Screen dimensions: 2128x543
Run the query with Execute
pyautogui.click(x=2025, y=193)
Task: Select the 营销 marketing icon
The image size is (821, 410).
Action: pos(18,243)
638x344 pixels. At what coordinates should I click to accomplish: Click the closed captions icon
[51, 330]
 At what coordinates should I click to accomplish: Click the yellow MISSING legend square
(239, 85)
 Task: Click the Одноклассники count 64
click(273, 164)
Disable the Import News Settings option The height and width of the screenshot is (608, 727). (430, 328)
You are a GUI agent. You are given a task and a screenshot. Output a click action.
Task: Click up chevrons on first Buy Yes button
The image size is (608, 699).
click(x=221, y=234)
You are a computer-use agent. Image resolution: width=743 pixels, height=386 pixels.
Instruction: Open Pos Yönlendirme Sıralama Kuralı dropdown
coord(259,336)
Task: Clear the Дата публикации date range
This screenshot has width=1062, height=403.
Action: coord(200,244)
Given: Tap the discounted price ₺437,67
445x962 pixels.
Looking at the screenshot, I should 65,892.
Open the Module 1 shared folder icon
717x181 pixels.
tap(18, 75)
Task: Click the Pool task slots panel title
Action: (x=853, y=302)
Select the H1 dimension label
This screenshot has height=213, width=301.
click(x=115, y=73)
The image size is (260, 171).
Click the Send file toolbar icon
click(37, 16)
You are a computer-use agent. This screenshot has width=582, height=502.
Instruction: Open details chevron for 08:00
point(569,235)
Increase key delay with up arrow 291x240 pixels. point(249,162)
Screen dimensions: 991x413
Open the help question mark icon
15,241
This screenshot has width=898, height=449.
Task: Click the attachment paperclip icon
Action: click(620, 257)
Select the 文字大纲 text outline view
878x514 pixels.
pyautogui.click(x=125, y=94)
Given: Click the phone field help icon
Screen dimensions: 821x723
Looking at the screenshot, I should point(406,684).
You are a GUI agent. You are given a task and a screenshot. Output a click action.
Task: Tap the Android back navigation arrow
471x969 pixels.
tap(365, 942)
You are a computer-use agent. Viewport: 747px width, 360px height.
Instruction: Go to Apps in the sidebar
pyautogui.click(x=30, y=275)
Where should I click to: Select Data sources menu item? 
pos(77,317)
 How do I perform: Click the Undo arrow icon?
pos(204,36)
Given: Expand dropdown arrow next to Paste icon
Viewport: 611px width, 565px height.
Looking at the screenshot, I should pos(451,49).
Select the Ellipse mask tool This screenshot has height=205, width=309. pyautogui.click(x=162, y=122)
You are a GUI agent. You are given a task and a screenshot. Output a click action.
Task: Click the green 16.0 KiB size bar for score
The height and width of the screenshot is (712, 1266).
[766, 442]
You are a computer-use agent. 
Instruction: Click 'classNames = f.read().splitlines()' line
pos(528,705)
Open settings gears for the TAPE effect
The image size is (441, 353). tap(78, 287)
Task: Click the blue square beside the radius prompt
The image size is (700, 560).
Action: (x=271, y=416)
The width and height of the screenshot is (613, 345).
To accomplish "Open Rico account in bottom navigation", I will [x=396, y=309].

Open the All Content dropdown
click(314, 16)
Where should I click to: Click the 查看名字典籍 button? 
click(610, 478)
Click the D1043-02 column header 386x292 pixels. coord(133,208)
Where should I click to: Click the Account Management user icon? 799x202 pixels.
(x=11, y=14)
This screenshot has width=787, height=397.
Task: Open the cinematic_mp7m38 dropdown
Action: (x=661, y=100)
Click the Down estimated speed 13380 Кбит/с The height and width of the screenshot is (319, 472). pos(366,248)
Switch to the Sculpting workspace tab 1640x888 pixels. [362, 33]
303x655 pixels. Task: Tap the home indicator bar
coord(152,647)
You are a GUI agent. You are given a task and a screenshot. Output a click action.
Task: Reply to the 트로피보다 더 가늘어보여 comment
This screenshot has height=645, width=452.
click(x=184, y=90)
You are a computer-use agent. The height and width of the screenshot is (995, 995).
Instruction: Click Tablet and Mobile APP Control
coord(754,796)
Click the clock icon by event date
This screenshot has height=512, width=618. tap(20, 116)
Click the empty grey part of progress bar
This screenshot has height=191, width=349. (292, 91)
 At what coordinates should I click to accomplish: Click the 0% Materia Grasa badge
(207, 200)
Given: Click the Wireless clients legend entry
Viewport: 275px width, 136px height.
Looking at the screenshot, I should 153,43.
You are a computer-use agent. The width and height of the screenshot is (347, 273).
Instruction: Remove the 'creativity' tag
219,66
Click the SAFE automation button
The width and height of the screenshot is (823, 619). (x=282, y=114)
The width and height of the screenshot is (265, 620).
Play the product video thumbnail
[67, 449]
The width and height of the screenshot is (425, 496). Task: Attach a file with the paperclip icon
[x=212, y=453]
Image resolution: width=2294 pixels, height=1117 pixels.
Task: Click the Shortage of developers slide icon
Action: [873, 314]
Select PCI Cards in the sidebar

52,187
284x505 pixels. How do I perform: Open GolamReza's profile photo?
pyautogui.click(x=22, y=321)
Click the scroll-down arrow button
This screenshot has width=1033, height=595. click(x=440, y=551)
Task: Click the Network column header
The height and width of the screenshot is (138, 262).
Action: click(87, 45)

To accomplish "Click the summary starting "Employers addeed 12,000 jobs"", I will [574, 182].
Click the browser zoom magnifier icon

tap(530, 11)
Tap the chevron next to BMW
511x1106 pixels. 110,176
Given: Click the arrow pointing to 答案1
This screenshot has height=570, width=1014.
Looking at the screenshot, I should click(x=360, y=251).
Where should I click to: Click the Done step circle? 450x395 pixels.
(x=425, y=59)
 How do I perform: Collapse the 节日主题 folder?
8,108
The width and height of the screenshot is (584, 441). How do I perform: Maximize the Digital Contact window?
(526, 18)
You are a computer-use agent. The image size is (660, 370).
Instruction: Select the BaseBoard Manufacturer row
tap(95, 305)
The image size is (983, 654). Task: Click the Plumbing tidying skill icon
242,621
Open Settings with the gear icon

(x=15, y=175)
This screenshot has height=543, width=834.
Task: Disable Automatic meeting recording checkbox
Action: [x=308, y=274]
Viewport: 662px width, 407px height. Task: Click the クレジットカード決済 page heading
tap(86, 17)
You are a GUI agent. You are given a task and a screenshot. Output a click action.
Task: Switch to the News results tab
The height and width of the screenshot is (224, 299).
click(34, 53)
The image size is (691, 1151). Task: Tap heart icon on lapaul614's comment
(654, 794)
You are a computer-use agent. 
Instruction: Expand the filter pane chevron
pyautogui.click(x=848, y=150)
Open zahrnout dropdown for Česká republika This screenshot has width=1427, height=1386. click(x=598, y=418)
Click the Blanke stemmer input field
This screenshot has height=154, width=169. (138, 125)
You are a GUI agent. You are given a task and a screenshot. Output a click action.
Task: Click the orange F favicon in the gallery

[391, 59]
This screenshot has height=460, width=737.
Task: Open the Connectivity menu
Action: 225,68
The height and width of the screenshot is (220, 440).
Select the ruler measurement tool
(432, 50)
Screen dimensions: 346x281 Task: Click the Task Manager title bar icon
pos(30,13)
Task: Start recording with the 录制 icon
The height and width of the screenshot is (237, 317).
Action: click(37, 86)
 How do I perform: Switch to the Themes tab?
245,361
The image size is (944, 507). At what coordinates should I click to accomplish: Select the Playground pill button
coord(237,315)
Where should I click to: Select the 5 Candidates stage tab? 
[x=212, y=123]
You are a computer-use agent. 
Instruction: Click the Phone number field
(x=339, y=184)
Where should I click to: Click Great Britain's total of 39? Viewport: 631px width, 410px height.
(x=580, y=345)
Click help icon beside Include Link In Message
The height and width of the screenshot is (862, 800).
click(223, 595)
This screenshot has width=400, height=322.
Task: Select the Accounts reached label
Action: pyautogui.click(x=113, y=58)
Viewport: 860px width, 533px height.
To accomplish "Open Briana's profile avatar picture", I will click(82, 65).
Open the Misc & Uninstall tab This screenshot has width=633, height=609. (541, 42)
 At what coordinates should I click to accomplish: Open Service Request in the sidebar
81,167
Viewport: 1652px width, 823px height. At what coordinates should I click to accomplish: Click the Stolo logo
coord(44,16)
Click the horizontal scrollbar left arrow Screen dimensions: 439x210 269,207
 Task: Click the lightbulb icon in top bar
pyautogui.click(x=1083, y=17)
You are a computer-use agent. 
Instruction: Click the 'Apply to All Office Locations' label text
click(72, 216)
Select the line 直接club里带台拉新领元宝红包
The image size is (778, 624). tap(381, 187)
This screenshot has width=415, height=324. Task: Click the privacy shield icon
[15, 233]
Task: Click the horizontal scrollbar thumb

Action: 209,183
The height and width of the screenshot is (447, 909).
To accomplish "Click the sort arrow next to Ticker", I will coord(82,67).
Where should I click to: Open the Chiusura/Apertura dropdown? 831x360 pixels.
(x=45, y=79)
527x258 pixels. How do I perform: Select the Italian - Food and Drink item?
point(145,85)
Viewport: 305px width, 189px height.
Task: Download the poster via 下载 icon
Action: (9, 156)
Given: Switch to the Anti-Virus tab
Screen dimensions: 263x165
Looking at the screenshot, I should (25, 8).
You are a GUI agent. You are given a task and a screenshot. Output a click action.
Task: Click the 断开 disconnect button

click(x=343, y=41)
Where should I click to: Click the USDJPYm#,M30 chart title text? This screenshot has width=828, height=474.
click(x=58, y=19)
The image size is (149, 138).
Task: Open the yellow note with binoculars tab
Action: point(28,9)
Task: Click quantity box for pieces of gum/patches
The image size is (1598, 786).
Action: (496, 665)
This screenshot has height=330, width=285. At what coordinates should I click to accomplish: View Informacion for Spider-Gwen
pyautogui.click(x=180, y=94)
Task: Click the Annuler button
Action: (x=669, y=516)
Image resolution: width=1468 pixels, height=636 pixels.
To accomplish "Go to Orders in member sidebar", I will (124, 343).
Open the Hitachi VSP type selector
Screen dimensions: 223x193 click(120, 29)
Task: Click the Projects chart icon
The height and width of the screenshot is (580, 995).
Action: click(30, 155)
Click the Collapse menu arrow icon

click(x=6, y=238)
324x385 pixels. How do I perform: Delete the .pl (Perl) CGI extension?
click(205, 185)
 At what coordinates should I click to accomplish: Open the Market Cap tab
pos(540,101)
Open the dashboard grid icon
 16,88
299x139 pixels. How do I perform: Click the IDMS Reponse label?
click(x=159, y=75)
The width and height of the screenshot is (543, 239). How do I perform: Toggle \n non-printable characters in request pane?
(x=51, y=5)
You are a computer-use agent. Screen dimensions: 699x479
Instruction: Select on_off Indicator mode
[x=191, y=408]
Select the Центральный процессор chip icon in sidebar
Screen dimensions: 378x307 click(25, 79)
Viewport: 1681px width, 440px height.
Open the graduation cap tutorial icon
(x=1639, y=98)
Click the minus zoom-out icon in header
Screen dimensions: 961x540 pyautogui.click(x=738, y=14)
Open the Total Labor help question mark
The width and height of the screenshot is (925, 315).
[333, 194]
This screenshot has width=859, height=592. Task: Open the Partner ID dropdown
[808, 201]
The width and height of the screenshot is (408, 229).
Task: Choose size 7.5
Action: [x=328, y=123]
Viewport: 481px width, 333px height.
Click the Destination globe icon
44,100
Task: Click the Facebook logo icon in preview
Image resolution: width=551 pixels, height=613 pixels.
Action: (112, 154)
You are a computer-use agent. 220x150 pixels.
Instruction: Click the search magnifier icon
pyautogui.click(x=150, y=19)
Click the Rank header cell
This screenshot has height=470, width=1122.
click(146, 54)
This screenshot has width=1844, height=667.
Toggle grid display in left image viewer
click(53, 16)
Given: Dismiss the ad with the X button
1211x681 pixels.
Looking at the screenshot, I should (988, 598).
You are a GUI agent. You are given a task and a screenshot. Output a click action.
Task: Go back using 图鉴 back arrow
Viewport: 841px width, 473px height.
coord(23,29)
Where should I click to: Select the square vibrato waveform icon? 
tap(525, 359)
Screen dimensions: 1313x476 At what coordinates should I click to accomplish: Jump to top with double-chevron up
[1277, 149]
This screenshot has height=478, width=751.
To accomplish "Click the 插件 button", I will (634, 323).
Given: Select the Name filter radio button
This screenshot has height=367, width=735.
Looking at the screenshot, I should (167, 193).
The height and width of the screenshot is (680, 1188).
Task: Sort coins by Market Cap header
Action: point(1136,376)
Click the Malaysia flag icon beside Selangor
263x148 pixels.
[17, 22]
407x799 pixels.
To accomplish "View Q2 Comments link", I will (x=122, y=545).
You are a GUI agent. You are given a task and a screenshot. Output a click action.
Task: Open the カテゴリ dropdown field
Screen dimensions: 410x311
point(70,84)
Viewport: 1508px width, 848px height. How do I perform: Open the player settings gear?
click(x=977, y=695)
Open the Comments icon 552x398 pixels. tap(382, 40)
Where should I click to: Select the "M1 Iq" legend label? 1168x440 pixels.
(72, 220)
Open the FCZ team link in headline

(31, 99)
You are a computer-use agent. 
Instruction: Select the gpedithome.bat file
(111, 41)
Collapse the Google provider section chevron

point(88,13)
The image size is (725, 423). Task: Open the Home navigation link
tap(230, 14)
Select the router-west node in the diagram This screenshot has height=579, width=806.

* * * * * * *

What this task involves: Please make an exact copy of the lines above from the line with "Open settings gears for the TAPE effect" through the line with "Click the D1043-02", both ends included.

Exercise solution:
Open settings gears for the TAPE effect
The image size is (441, 353). tap(78, 287)
Task: Click the blue square beside the radius prompt
The image size is (700, 560).
Action: (x=271, y=416)
The width and height of the screenshot is (613, 345).
To accomplish "Open Rico account in bottom navigation", I will [x=396, y=309].

Open the All Content dropdown
click(314, 16)
Where should I click to: Click the 查看名字典籍 button? 
click(610, 478)
Click the D1043-02 column header 386x292 pixels. coord(133,208)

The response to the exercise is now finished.